Camunda’s response is a carefully staged transition that balances continuity with modernization. Version 8.8 preserves existing deployments by pointing to the legacy repository while offering enterprise‑grade images hosted in Camunda’s private registry, ensuring immediate security remediation for customers willing to adopt them. The subsequent 8.9 release disables the infrastructure sub‑charts by default, nudging users toward external, managed services or dedicated operators like CloudNativePG and the Keycloak Operator.
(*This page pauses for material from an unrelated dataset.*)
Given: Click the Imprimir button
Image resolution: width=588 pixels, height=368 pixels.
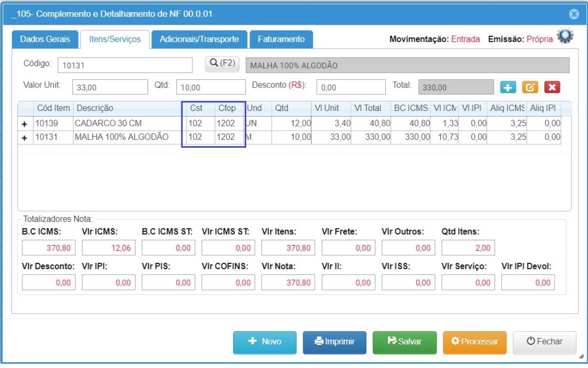Looking at the screenshot, I should (334, 342).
By 8.10, Camunda will have fully decoupled its Helm chart from Bitnami, delivering a cleaner separation of concerns that enhances upgrade reliability and operational clarity.

For practitioners, the roadmap translates into concrete actions: migrate to Camunda’s enterprise images for short‑term risk mitigation, evaluate managed cloud offerings or Kubernetes operators for long‑term infrastructure, and leverage Camunda’s migration guides to test external connections before production upgrades. This strategic shift not only safeguards against legacy image vulnerabilities but also aligns Camunda deployments with industry best practices for cloud‑native architecture, positioning users for smoother scaling, compliance, and future innovation.